As American Banker first reported, the lawsuit revealed for the first time that Trustwave, referenced in the complaint the as having "deep expertise in PCI compliance," apparently served as Target's PCI-approved Qualified Security Assessor (QSA) while monitoring its networks for signs of intrusion. "Trustwave also provided round-the-clock monitoring services to Target, which monitoring was intended to detect intrusions into Target's systems and compromises of PII or other sensitive data," the complaint reads.

But the complaint accused Trustwave of failing to provide the level of security that it promised -- and failing to meet industry standards, since the data breach continued for nearly three weeks on Trustwave's watch before it was detected by third parties and reported to Target.

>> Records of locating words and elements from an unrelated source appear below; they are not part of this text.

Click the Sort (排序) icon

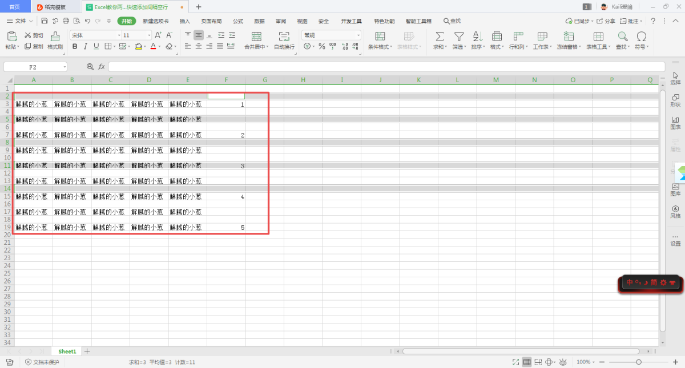pyautogui.click(x=477, y=37)
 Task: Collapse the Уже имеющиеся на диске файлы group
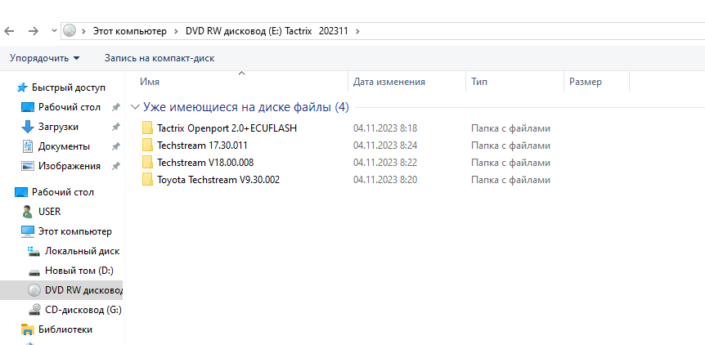[x=135, y=107]
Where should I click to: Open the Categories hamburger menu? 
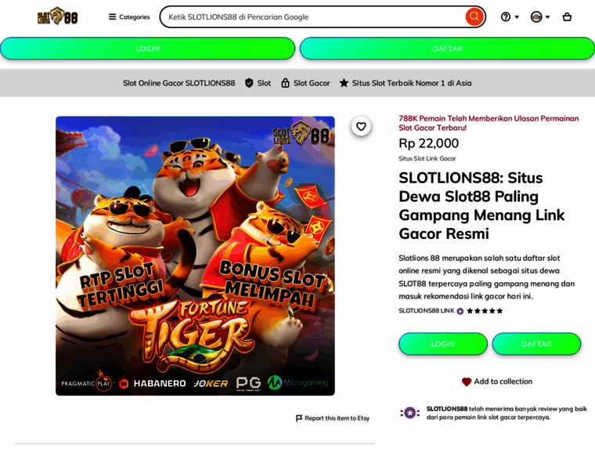tap(129, 16)
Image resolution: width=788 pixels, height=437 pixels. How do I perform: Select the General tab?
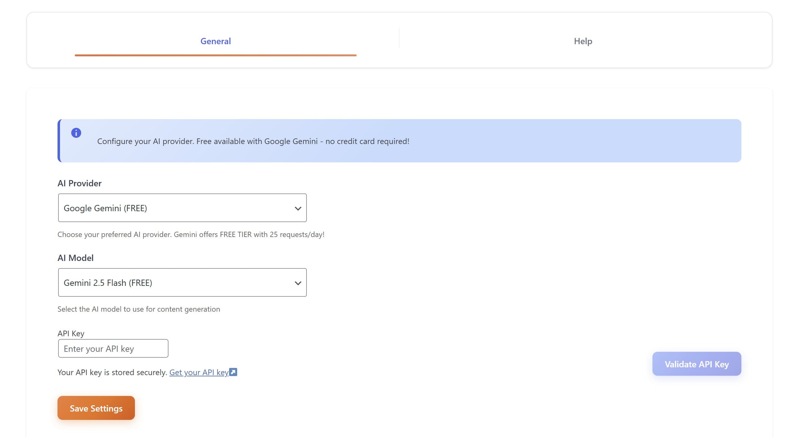[x=215, y=41]
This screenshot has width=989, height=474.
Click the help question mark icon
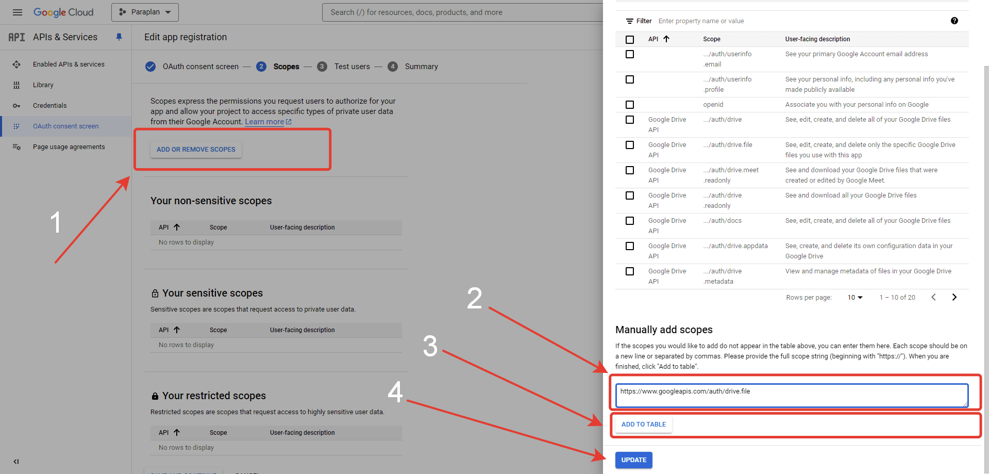pos(954,21)
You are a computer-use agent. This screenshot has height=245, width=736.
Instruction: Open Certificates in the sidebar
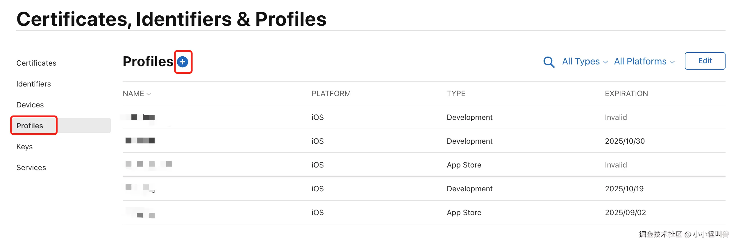click(36, 63)
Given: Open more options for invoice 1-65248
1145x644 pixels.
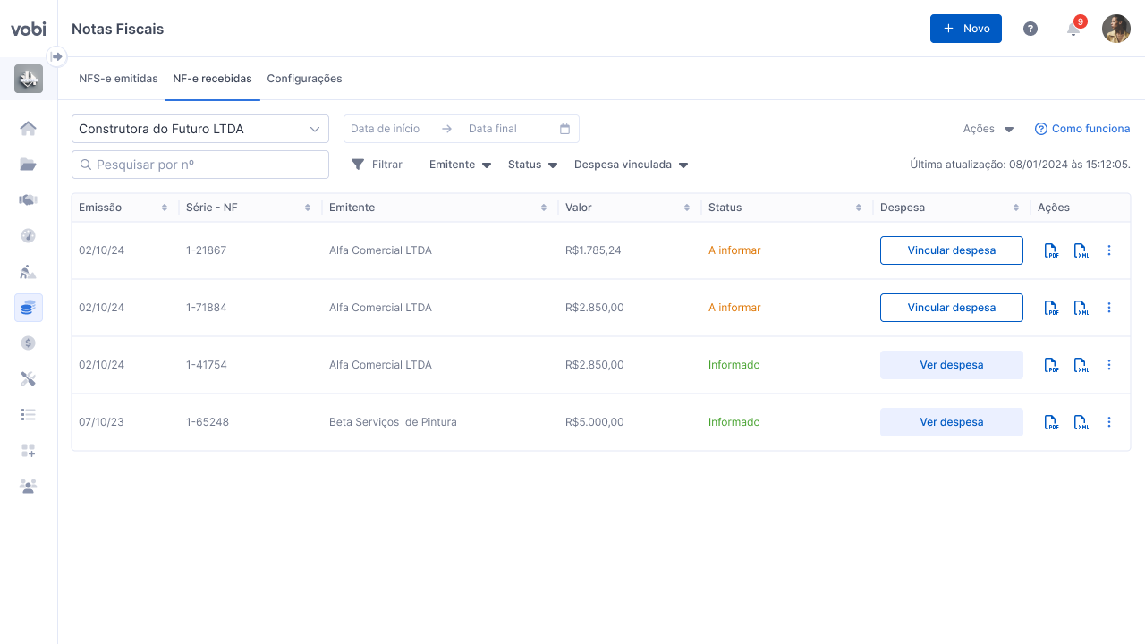Looking at the screenshot, I should click(x=1109, y=422).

Abby Ross, a Trustwave spokeswoman, told us via email: "Our company's policy is not to confirm that any party is a customer, not to comment on specific customers, and not to comment on pending legal matters." Likewise, Target spokeswoman Molly Snyder said via email that it typically doesn't comment on pending litigation.

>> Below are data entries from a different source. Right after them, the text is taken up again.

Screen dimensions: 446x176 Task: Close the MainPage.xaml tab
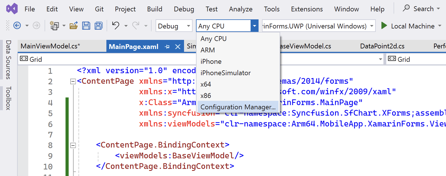point(178,47)
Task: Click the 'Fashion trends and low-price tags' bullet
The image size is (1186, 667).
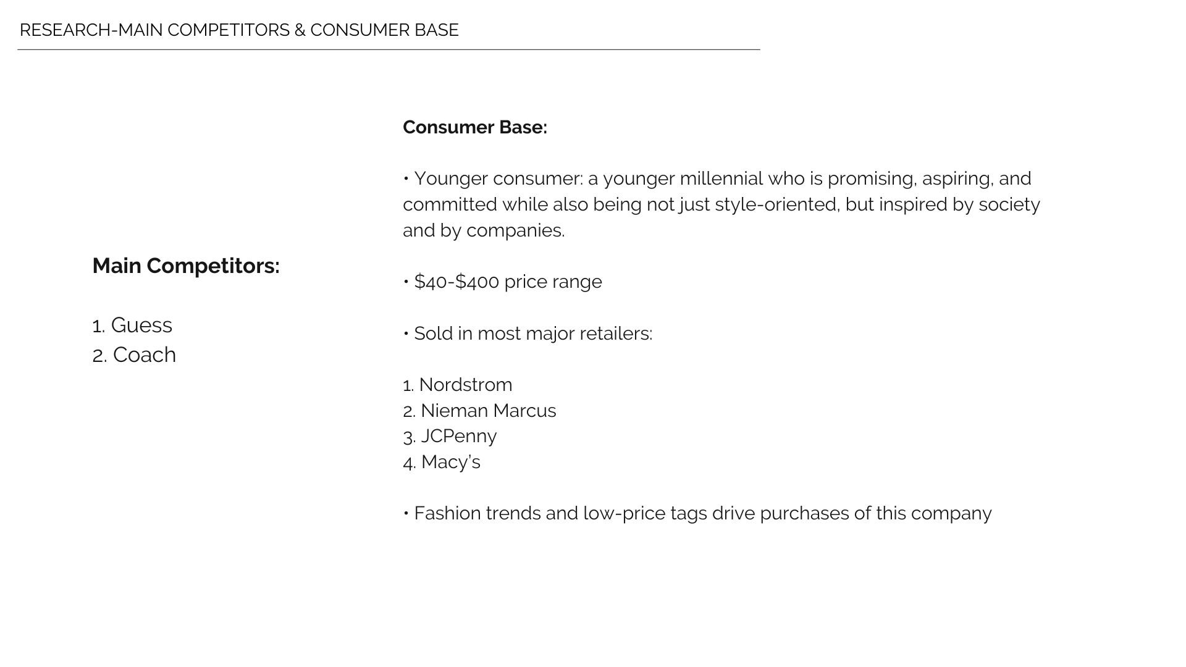Action: coord(697,513)
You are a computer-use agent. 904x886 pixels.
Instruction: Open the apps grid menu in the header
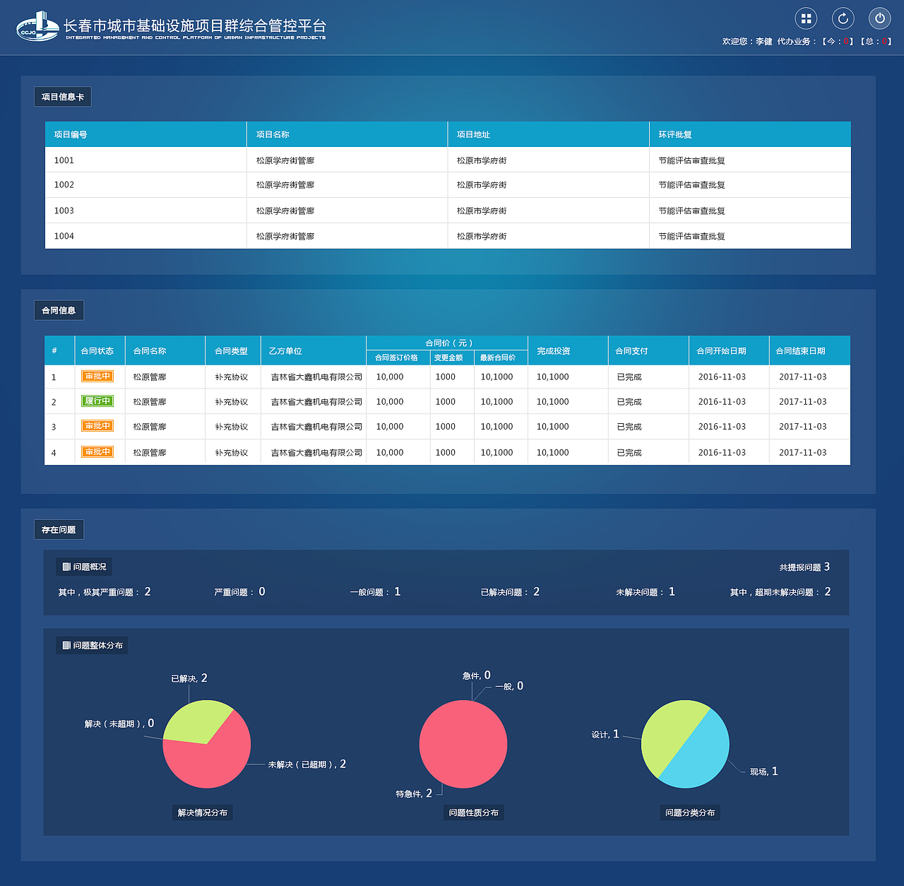click(806, 18)
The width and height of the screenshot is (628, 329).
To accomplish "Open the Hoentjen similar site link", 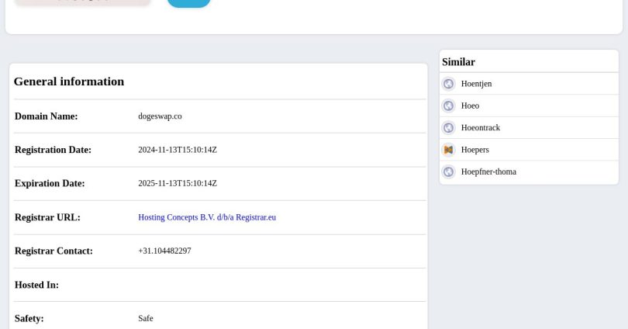I will pyautogui.click(x=476, y=84).
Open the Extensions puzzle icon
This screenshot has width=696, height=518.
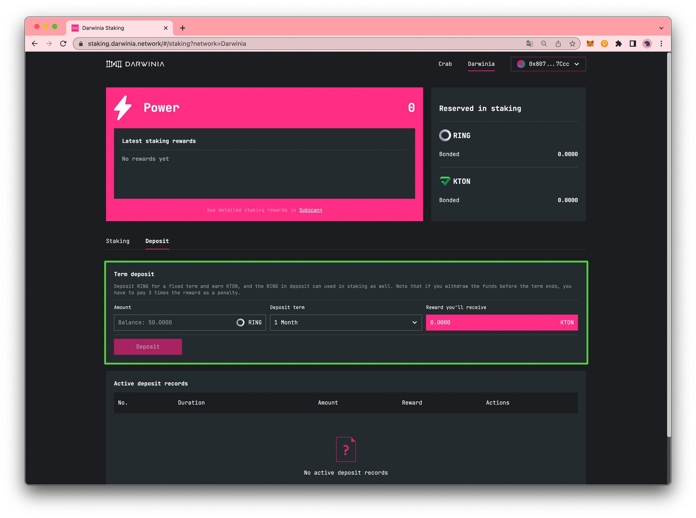pyautogui.click(x=618, y=44)
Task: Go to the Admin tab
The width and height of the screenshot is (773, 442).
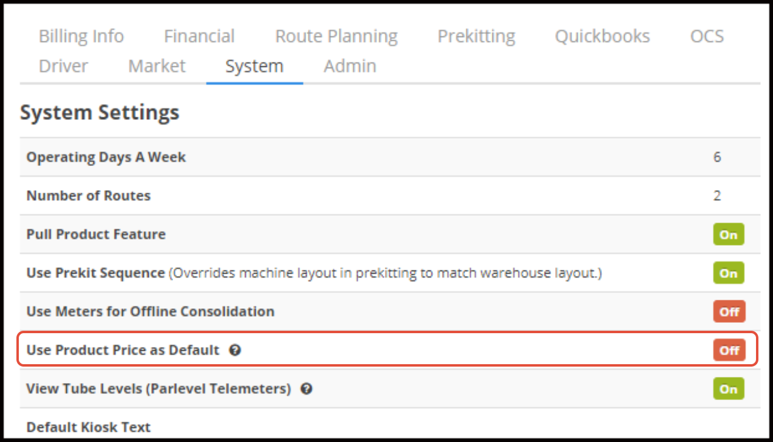Action: point(350,66)
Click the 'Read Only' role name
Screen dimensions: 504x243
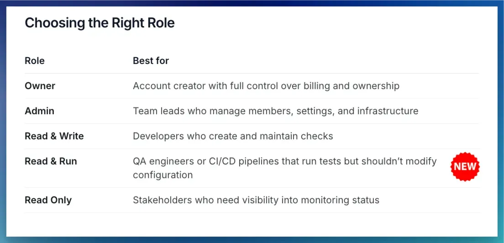click(48, 200)
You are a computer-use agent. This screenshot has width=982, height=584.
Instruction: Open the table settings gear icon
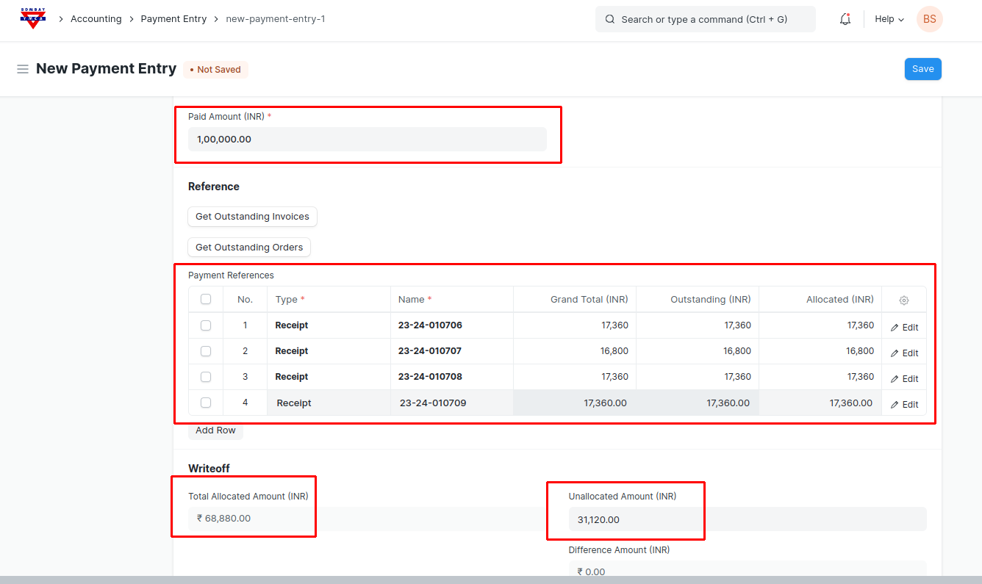[x=904, y=300]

Will the lawsuit, which accuses Target and Trustwave of collectively failing to prevent the largest retail data breach in US history, pass muster -- or even spark PCI DSS changes?

A spokesman for the PCI Security Council, which administers the PCI DSS, didn't immediately respond to an emailed request for comment about the lawsuit and the apparent attempt to hold a PCI auditor liable for its security assessment.

It's important to note that many of the allegations contained in the report are based on press reports and suggestions -- but no solid evidence -- that Target failed to comply with PCI DSS. "USA Today, among other sources… reported Target was likely not PCI DSS compliant because 'the attack, involving an enormous amount of data, went on essentially unnoticed for 18 days,'" the lawsuit reads.

In fact, Target previously confirmed that it was certified as being PCI compliant not long before the November 2013 data breach began.

The lawsuit also quoted this publication: "according to Infonationweek.com [sic], the Target data breach should never have happened." This refers to an analysis by Forrester analyst John Kindervag, who said that the theft of CVV codes "shows they were being stored," which would have violated PCI DSS. "This is a breach that should've never happened."

But Kindervag's analysis dates from Dec. 19, the day that Target first publicly confirmed the breach. Since then, digital forensic investigators have discovered that the memory-scraping malware employed by attackers intercepted card data from point-of-sale system memory in the moment after the card was swiped but before it could be encrypted and stored. Thus, for the purposes of this breach, it's irrelevant whether Target was storing CVV codes or not, because that's not how attackers stole the credit card data.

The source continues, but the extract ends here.